This is how Canva co-founder Melanie Perkins overcame rejection to build a truly stunning startup:

Melanie started Canva in Australia 2013 with the goal to make design accessible to all. Logos, business cards or presentations and more! Within five years, she made headlines as one of tech’s youngest female CEOs, at just 30. She said “Our goal was to take the entire design ecosystem, integrate it into one page, and then make it accessible to the whole world”.

Melanie was just 19 when she was first struck by the idea in 2006 studying at university in Perth. She would earn a little income on the side by teaching other students design programs but students found the platforms offered by the likes of Microsoft and Adobe “crazy hard” and she thought there must be an easier way. “People would have to spend an entire semester learning where the buttons were, and that seemed completely ridiculous,” Melanie told CNBC Make It. “I thought that in the future it was all going to be online and collaborative and much, much simpler than these really hard tools.”
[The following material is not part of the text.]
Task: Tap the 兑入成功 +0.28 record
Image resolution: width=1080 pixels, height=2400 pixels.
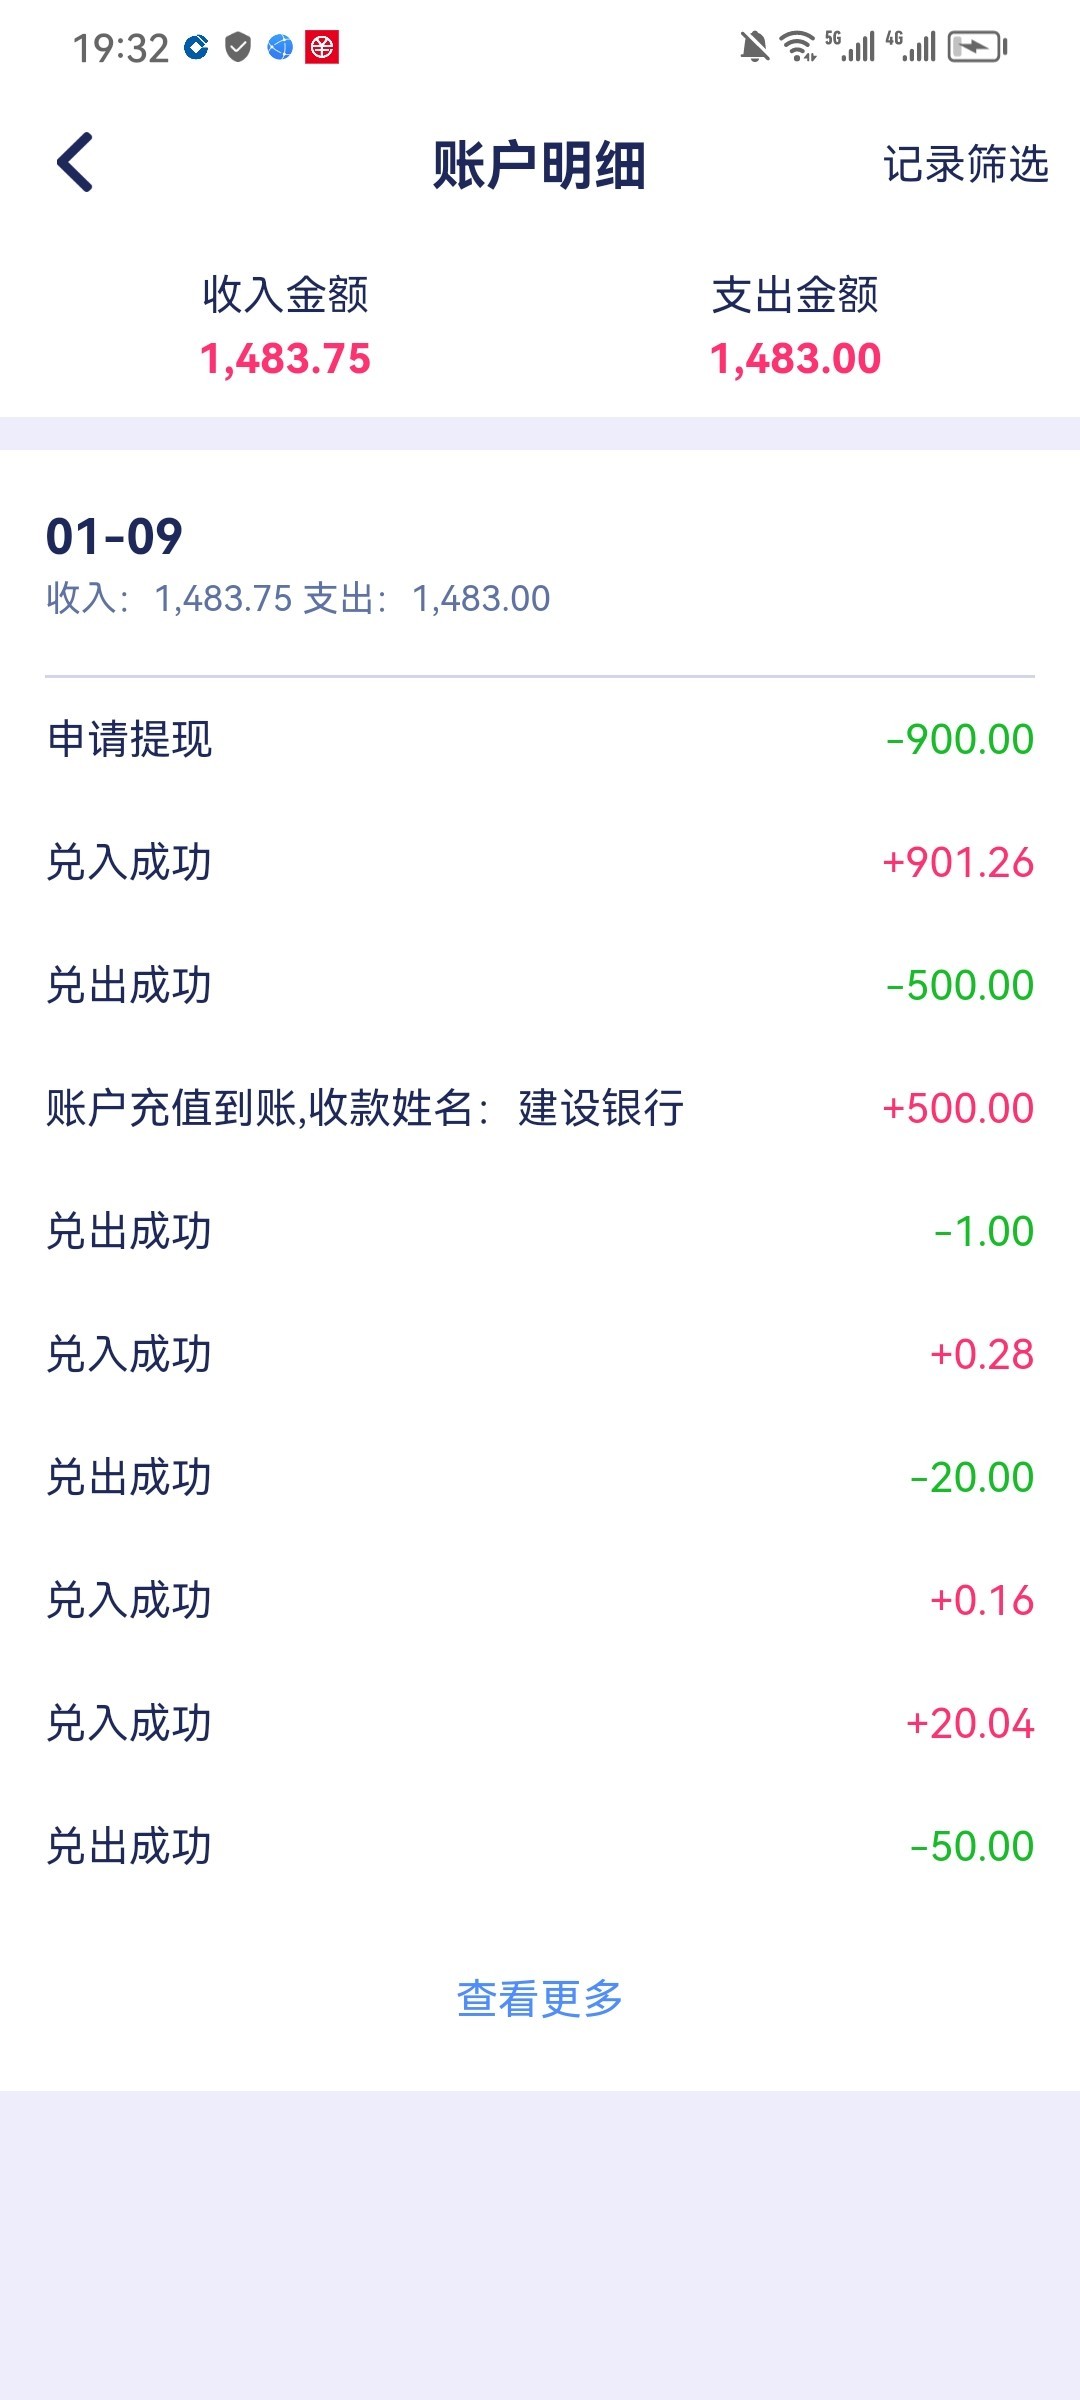Action: (540, 1355)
With few resources she started small and created an online school yearbook design business called Fusion Books. She launched a website for students to “collaborate and design their profile pages and articles.” 

Taking her idea further, the Canva co-founder famously pitched to over 100 investors when she was on the hunt for seed investment in her early-stage design startup.
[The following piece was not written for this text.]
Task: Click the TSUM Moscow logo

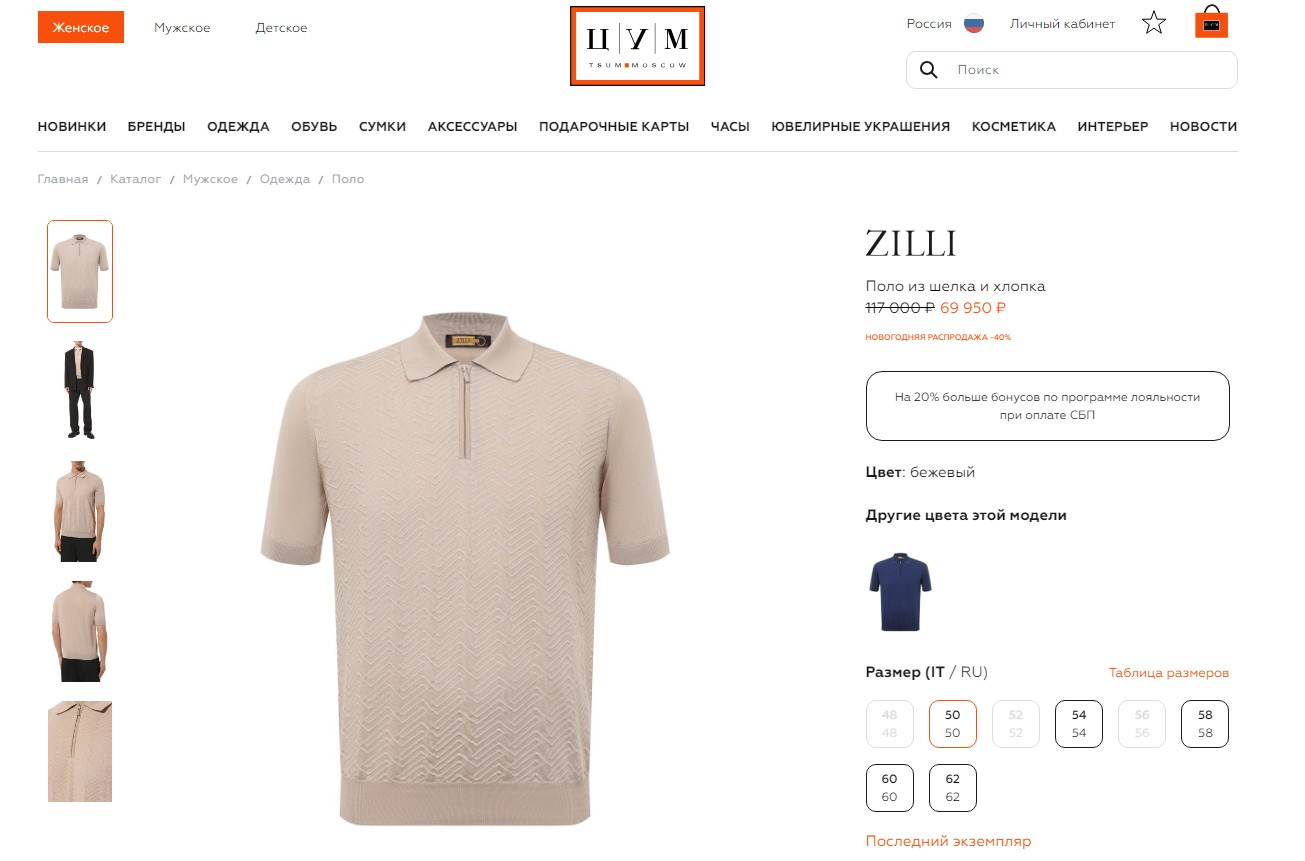Action: tap(637, 46)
In an AMA session run by Blackbird Ventures, Melanie gives us insights on how she dealt with the early rejection and used it to motivate her to make the startup bigger and better-

Melanie: “Rejection hurts, a lot, but failure was never an option” 
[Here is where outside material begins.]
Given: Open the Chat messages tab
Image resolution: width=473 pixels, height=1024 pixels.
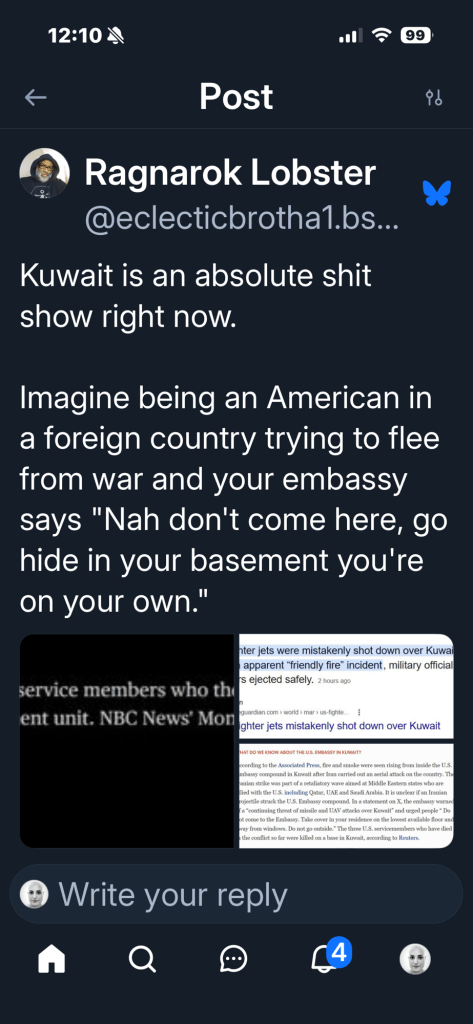Looking at the screenshot, I should (x=233, y=959).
“For better or worse, when I set my mind to something I don’t give up very easily at all. Being rejected a lot in our initial stages just meant that I had to try harder and refine my strategy. 

“It wasn’t an option to not start but I had to come to terms with the idea that if things didn’t work out I wouldn’t hate myself.

“Fortunately things have been going very well and we’ll keep on giving it our absolute best to create the company and product that we’ve always dreamed about.”

“Every time we were rejected or had tricky questions we’d improve our pitch decks,” “One of the most important things that we learnt was that to convince investors of our idea they had to be convinced that the problem existed and that the problem affected a lot of people”.

“In our earliest pitch decks we talked about our product in our first few slides, but in the end the majority of our pitch deck explained the problem and its magnitude. Now, almost ironically, most of our pitch deck is pretty graphs going up and to the right”.

Melanie says it was very difficult in the early days to convince Canva’s investors that the company should remain Australia-based. “It was seriously hard,” she says. “A lot of US investors only want to invest in US-based companies. There were three years between meeting our first investor and actually landing an investment. “There were a couple of things that really helped: Finding our first few amazing engineers in Sydney and the Commercialisation Australia grant.”

Melanie’s Top Tip for start ups:

 “I think one of the best very first steps you can take after coming up with an idea is to simply scribble it down and start fleshing the concept out.”

Today, Canva has helped create close to 2 billion designs in 190 countries and won celebrity backing from the likes of Owen Wilson and Woody Harrelson.

In October 2019, an $85 million funding round led by Silicon Valley investor Mary Meeker’s Bond Capital gave the company a valuation of $3.2 billion.

Perkins said she plans to use the additional funding to expand the team of 700 across Sydney, Beijing and Manila, while also building out the company’s paid services, Canva Pro and Canva for Enterprise. Canva is valued at $40 billion making the founders billionaires BUT instead of hoarding their wealth, they have pledged 30% of it to charitable causes!!